I Wear Sunglasses For Apocalypse sono un trio torinese attivo dal 2022 e l’omonimo disco, qui raccontato, è il loro debutto.
I riferimenti sonori sono il post-rock e quel metal a tinte ambient che hanno segnato la fine degli anni 90 e i primi dieci anni del millennio in corso.
Il primo riferimento che mi viene in mente sono i primi Mogwai, non solo per la musica, ma anche per il nome del progetto: simpatico e nichilista allo stesso tempo.
Nonostante siamo di fronte ad una band che suona col tipico assetto chitarra, basso e batteria (+ tastiere, ma pochine pochine), l’effetto è molto più stratificato e complesso, andando a pescare a scenari ambient, piuttosto che rock.
I riff si ripetono in maniera ossessiva fino ad aperture più o meno energiche, ma mai maleducate. E’ musica matura, suonata da persone mature. Certamente non siamo di fronte ad una proposta né originale, né con un bagaglio tecnico fuori dalla norma. Mi arriva una certa urgenza espressiva e capacità di creare atmosfere nello stile dei Russian Circles meno metal.
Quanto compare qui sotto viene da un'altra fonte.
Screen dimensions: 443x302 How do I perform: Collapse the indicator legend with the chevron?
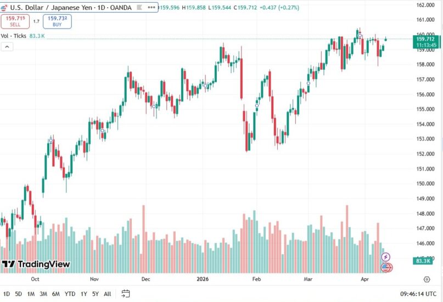coord(8,47)
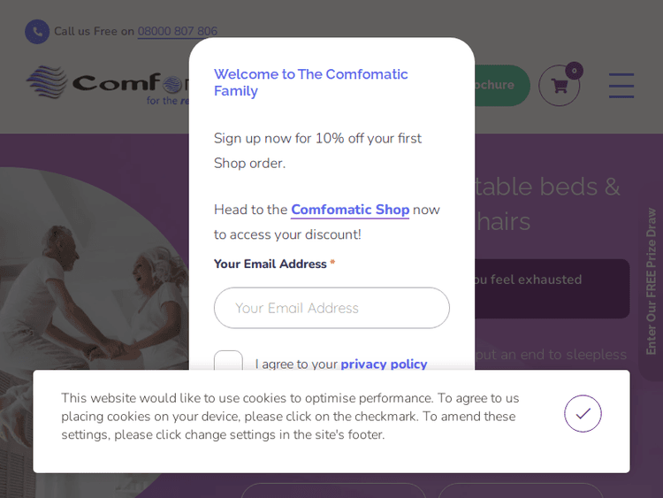The image size is (663, 498).
Task: Follow the Comfomatic Shop link
Action: 350,210
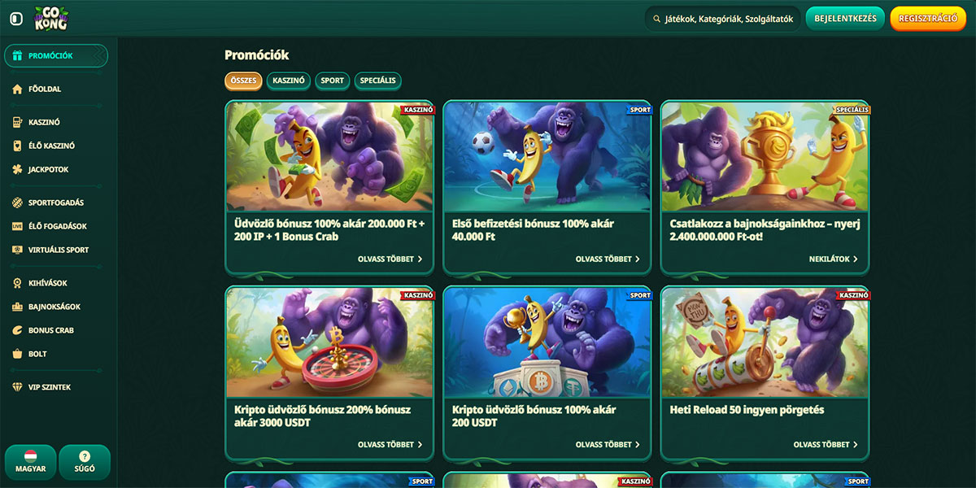Show the Speciális promotions filter
This screenshot has width=976, height=488.
coord(377,81)
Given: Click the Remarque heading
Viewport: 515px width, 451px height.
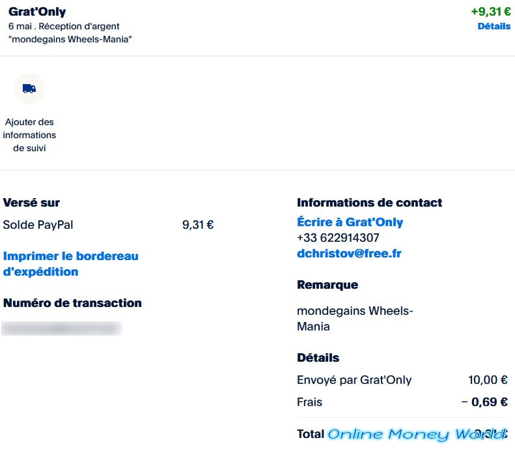Looking at the screenshot, I should click(x=327, y=285).
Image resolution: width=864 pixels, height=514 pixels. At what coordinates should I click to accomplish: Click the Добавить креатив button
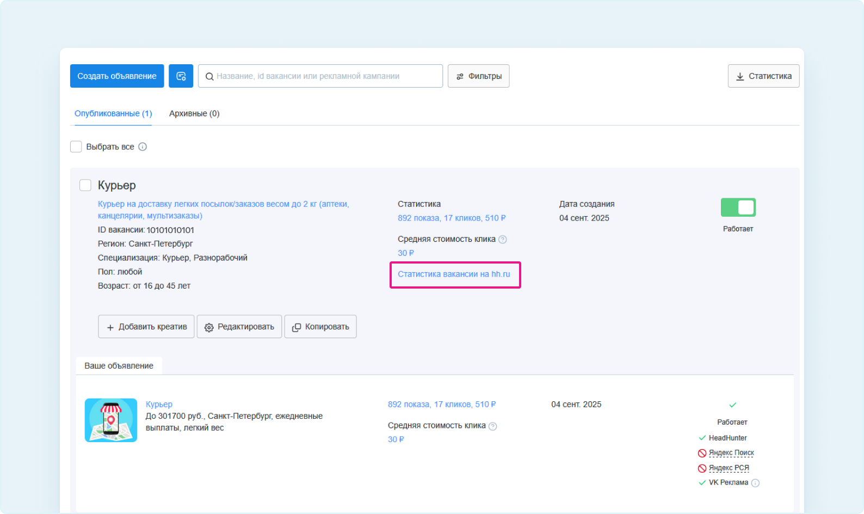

L’utilizzo della batteria come strumento, non solo ritmico, ma capace di dire la propria nel fraseggio è un altro elemento distintivo.
Purtroppo, la produzione risulta, però, un poco anemica. Infatti, l’energia che i musicisti incanalano in lunghe ascese e discese dinamiche non esplode mai del tutto. Mi chiedo se questo non sia, invece, un effetto voluto. Tenere coscientemente il livello di tensione costante potrebbe essere un’altra interpretazione di una musica, che si presta ad essere vissuta visceralmente e introiettata con la dovuta calma.
Umori ed emozioni a parte, la musica dei nostri raggiunge l’apice compositivo con l’arabeggiante “Rub’ al-Khali” (il nome dell’impenetrabile deserto arabico). L’incedere del pezzo è atipico per il post-rock: i pattern di batteria sono i gioielli del pezzo. Tutti, infatti, sono ben calibrati, dinamici, mai asetticamente ritmici. I colpi sono tanti e tutti assestati con consapevolezza e convinzione.
A conti fatti questo esordio è un disco piacevole e che racchiude qualche inaspettata sorpresa, anche se, in generale, manca del guizzo per renderlo ottimo.